I don’t know about you, but I was a little astonished to learn that anyone actually claimed to own the copyright of “We Shall Overcome.” But — again, taking, as they say in the law, the factual allegations in the complaint as true — the defendants apparently do. I thought it was just a “folk song,” written by a whole bunch of people over time; I had heard vague reports that Pete Seeger claimed to have written the song, based on an earlier spiritual, but I had assumed that Seeger, of all people — one of America’s last true communists, for goodness’ sake — wasn’t suing people for infringement when they sang the song or collecting any royalties from performances or recordings of the song.
The defendants, though, trace their ownership claim to a 1963 copyright registration for a “derivative work” titled “We Shall Overcome,” filed on behalf of Seeger and three others (Zilphia Horton, Frank Hamilton and Guy Carawan).

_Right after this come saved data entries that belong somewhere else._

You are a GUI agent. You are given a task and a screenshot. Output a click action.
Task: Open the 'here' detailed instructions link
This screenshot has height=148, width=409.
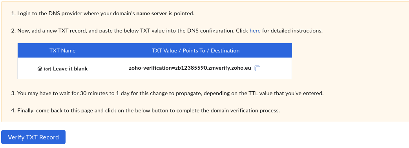pyautogui.click(x=255, y=31)
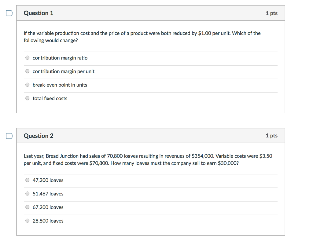
Task: Pick the 67,200 loaves option
Action: 27,207
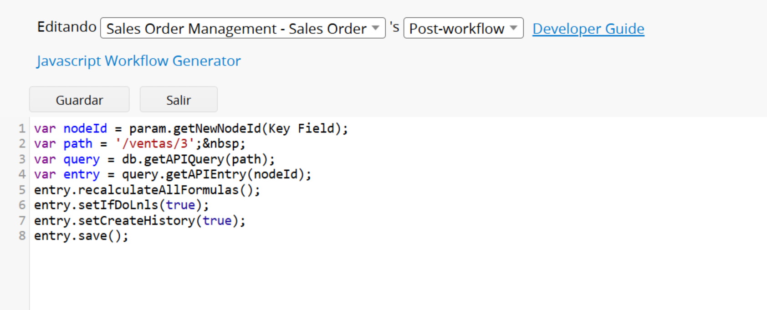
Task: Open Javascript Workflow Generator link
Action: point(138,61)
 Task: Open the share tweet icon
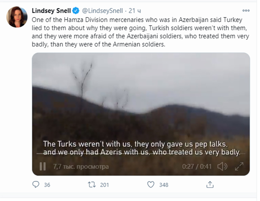click(x=210, y=185)
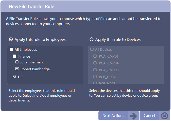Screen dimensions: 171x121
Task: Select Apply this rule to Devices radio
Action: (92, 39)
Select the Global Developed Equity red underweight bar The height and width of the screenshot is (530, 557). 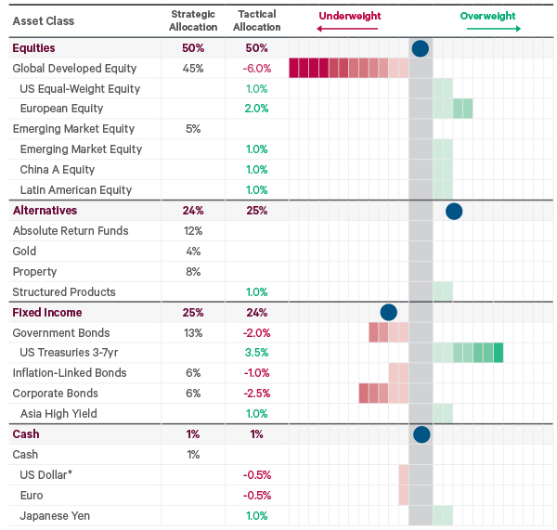tap(348, 69)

Without presuming to evaluate the strength or weakness of that copyright claim, I must say it looks dubious to me. The complaint has unearthed dozens of different versions of the song floating around in the 1940s and ’50s:
The musical composition We Shall Overcome is an adaptation of an earlier public work, an African-American spiritual with exactly the same melody and nearly identical lyrics (“We Will Overcome”). . . . The first known printed reference to “We Will Overcome,” is the February 1909 edition of the United Mine Workers Journal, [which] refers to performances of that song in 1908 and much earlier. The front page of the February 1909 United Mine Workers Journal states: “Last year at a strike [in Alabama], we opened every meeting with a prayer, and singing that good old song, ‘We Will Overcome.” . . . In the 1 940s, We Shall Overcome was used as a protest song by striking tobacco workers in Charleston, South Carolina.

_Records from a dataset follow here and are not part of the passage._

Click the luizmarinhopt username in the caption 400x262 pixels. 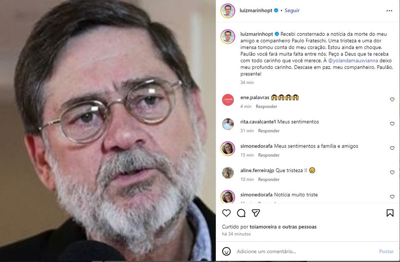(255, 34)
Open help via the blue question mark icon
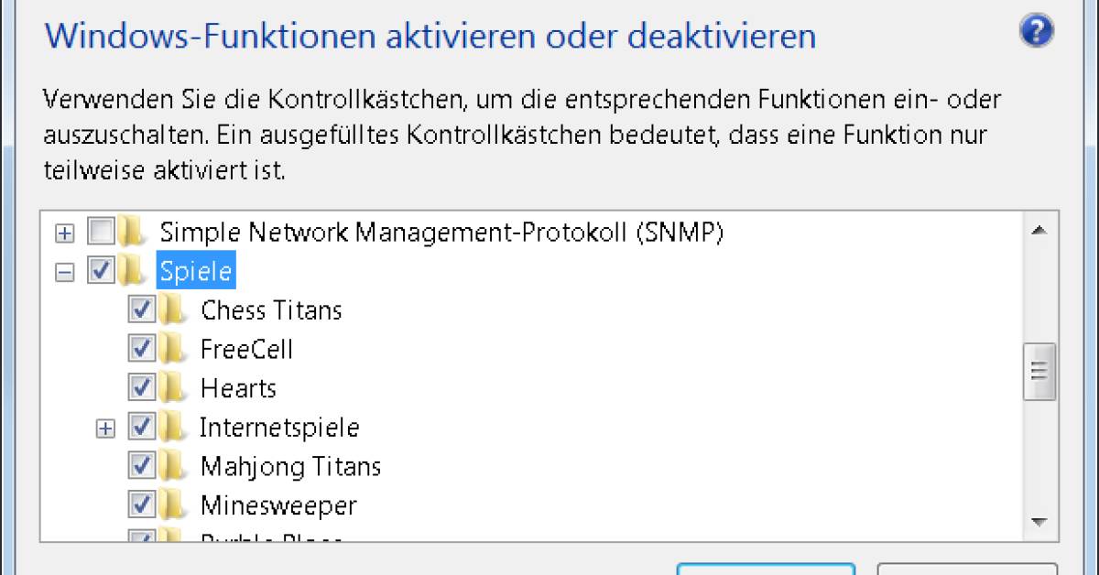This screenshot has height=575, width=1099. (1036, 30)
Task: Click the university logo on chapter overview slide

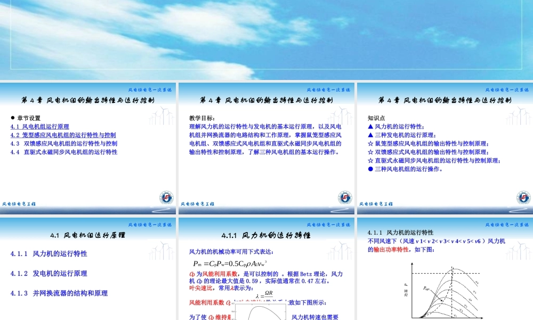Action: click(166, 197)
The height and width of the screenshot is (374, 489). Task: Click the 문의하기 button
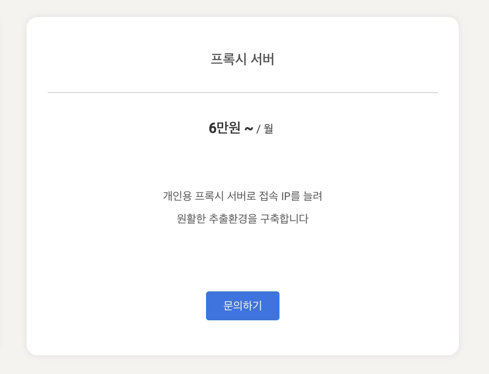click(242, 306)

And even Seeger and Horton, two of the supposed authors of the song, had published an earlier version of the song way back in 1948, with an accompanying note:
This simple and moving hymn tune becomes especially thrilling when you consider where the song was first sung. It was learned by Zilphia Horton of the Higlander Folk School, in Tennessee, from members of the ClO Food and Tobacco Workers Union. Many a visitor to the south has never forgotten hearing the rich harmonies of some little band, and the determination in these words, even though surrounded on all sides by hate, Jim Crow and all the forces of power and money. Zilphia writes: “It was first sung in Charleston, S.C., and one of the stanzas of the original hymn was “we will overcome.” At school here they naturally added other verses. . . . Its strong emotional appeal and simple dignity never fails to hit people. It sort of stops them cold silent.”
When the purported “authors” of the song so freely admit that it was first sung by others, and that “other verses” were being added by lots of people, that starts to look like a pretty slim reed on which to base a copyright claim.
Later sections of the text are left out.